Selected extract.
◆ ◆ ◆ ◆ ◆ ◆ ◆

The business of selling off old churches
Every year, about 7,000 churches in the United States close their doors, the Christian ministers' organization Pastoral Care estimates. In some cases, members' numbers have declined, and those who remain cannot support the considerable cost of maintaining the buildings.
Many are architectural gems in residential neighborhoods built 100 years ago, when money bought far more stone and stained glass than it does today.
Some church structures are being acquired by growing denominations, or congregations established by new immigrant groups. But more than a few are allowed to decay, or are being razed and the land put to secular uses.
"We want to save these structures," said John Duffy Sr., of Duffy Real Estate in Philadelphia. One of the hardest things he does, he says, is meet with congregations who need to sell.
"My heart goes out to them," he said.
One church, for example, got nine offers for its property, said Duffy, who was the listing agent. A developer bought the structure, then sold it to another denomination.
Another one Duffy listed will see new life as a Jewish high school for boys, he said.
Elsewhere, developer Ken Weinstein is turning an Episcopal church into a new home for the Waldorf School. He also is converting a different church into a performing-arts center.
"There are a lot of churches on the market or about to go on the market," Weinstein said.

◆ ◆ ◆ ◆ ◆ ◆ ◆

Data shown.
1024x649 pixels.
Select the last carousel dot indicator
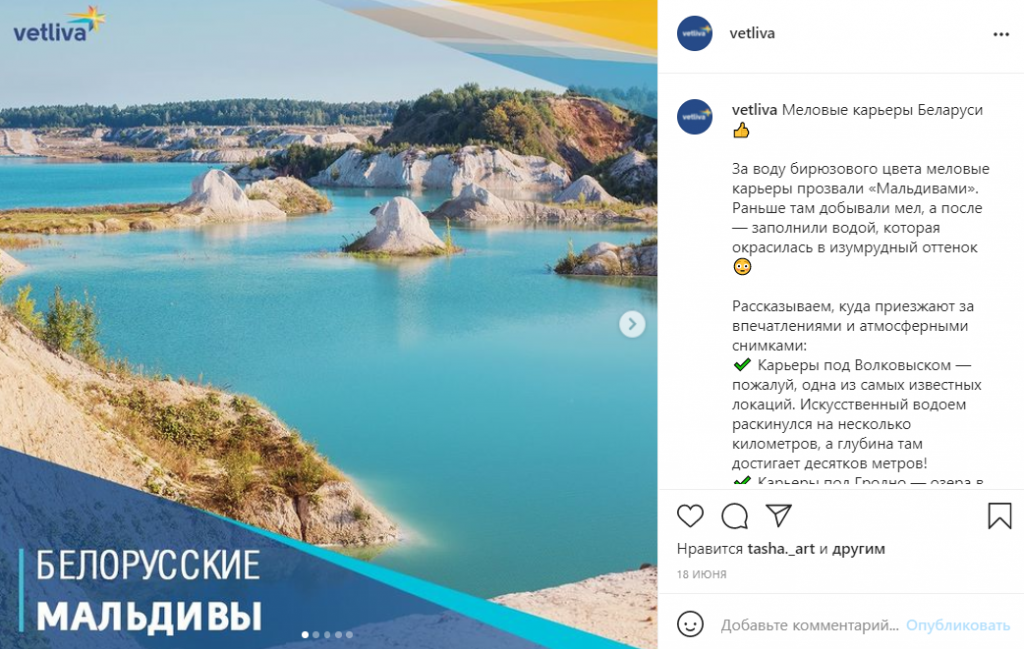coord(349,635)
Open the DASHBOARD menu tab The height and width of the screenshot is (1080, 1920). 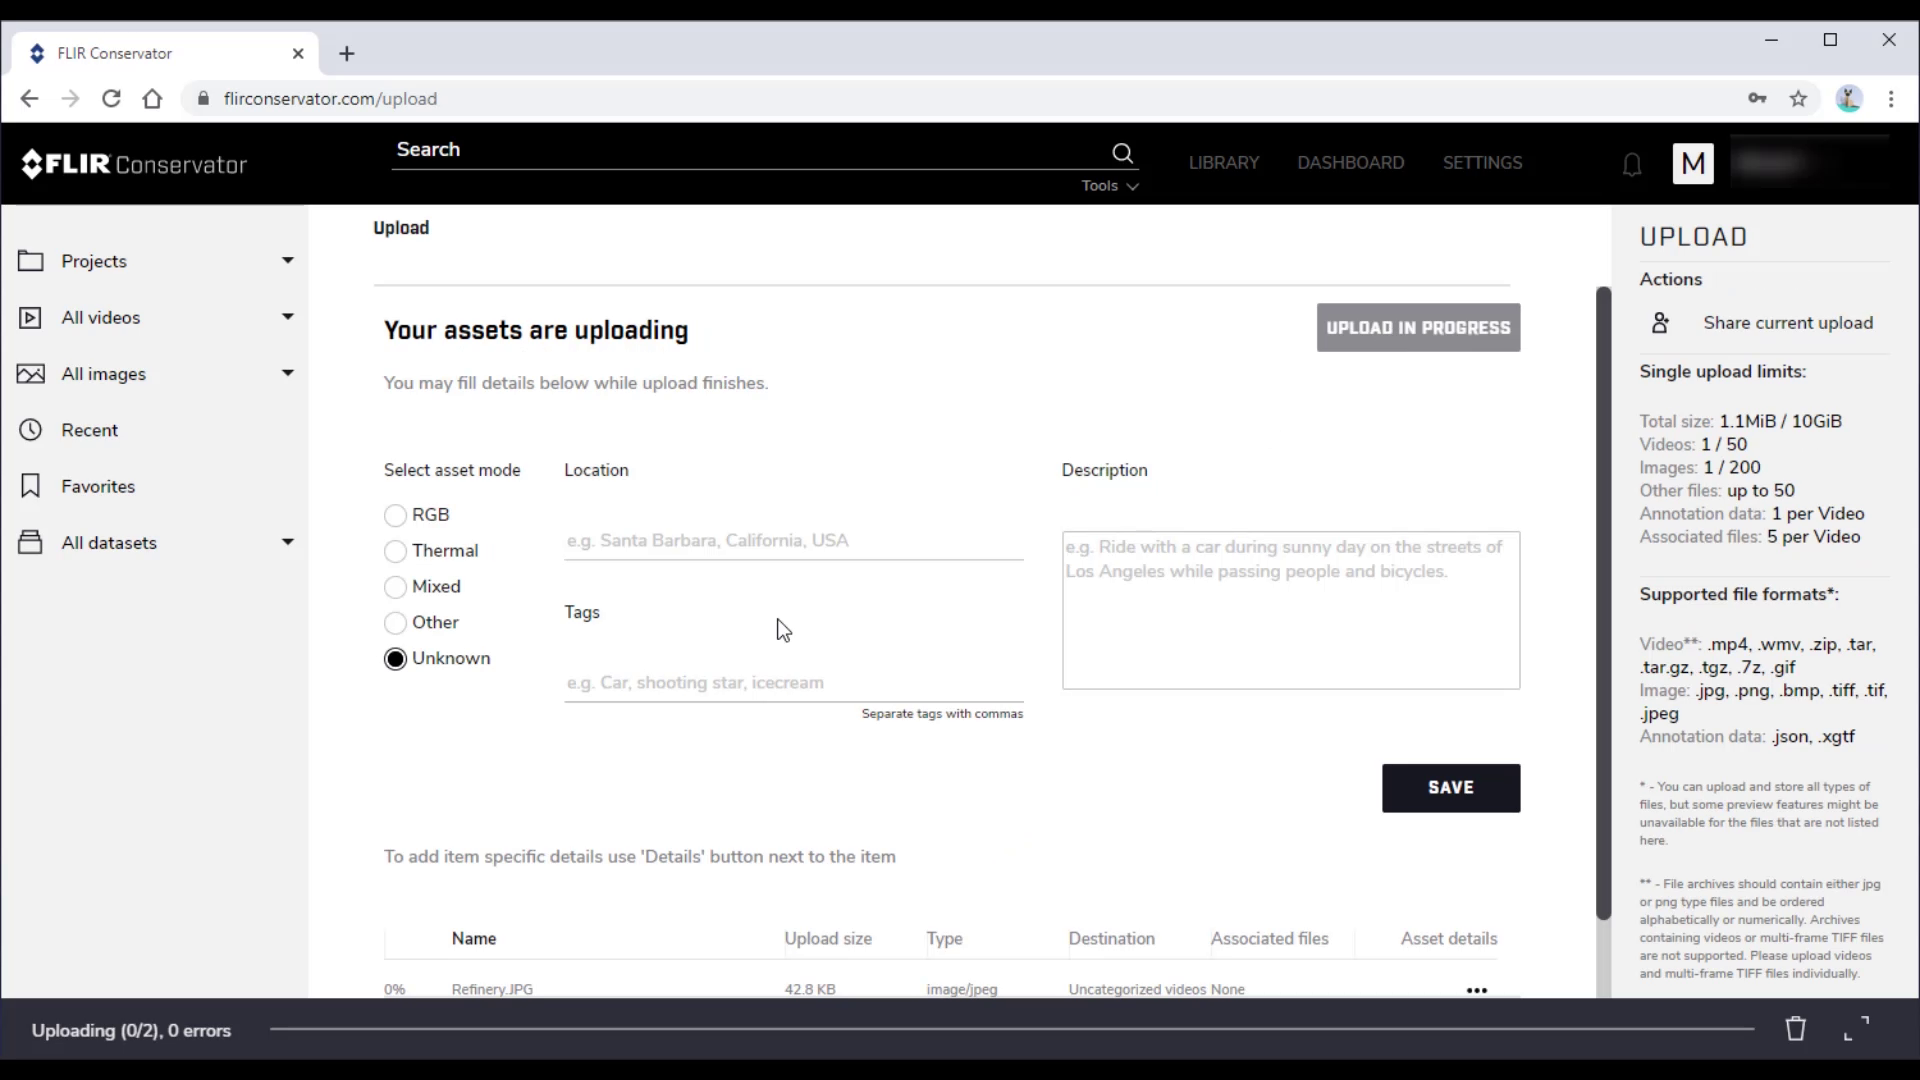(1350, 162)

◆ ◆ ◆ ◆ ◆ ◆ ◆

Aim.
Continue the article on selling off old churches, picking up right after Weinstein's remark about churches on the market.

Exercise response.
Developers see great value in saving liturgical buildings and adapting them to other uses. And some communities have stepped up to help make that easier. For example, one such town with nine closed churches, adopted a conversion ordinance two years ago.
Another, which has just three churches left of the five it had 30 years ago, also acted to make adaptive reuse easier, Duffy said.
Developer Scott Brehman, of Main Line reBuild, is adapting Narberth United Methodist Church, built in 1929, to residential use as Narberth Place, carving out condominiums for the downsizing-buyer market.
"A demolition guy stopped by the church unsolicited and handed me a proposal to raze and remove the building," Brehman recalled. The cost: $250,000.
Five of six bidders on the property would have razed the church and replaced it with townhouses.
Brehman chose another way. The first phase of his project — transforming the 7,500-square-foot former parsonage next to the church into three condos and constructing a "like-minded" building on the site with three more units — is sold out. In Phase Two, the 27,000-square-foot church, built in 1929, will be made over into six additional condos; work is scheduled to begin in the fall.
Prices for the 12 condos will range from $495,000 to $1.1 million, Brehman said.
He also is starting the public-approval process for development of a 1923-vintage Baptist church.
Location is key
The church, at 10,000 square feet, is smaller than Narberth United Methodist "but had all the things we look for," he said, including an easy to walk to the business district. There will be four "elevator-capable" condo units, with the possibility of downstairs master bedrooms. The parsonage will be a single unit, he added.
"Churches are closing down at a really rapid rate," said Brehman, "and we need to do something about it."
He cited data from a 2012 symposium sponsored by the Lower Merion Conservancy that said 20 percent of the 1,000 churches in the city of Philadelphia were likely to close in 10 years.
"Many [churches] were built between 1880 and 1930 — overbuilt," he said, especially those on the Main Line. "These are big stone behemoths, and the cost of demolishing them is crazy."
Longtime parishioners are saddened at seeing the churches turned into housing, he acknowledged, but these buildings often are neighborhood icons.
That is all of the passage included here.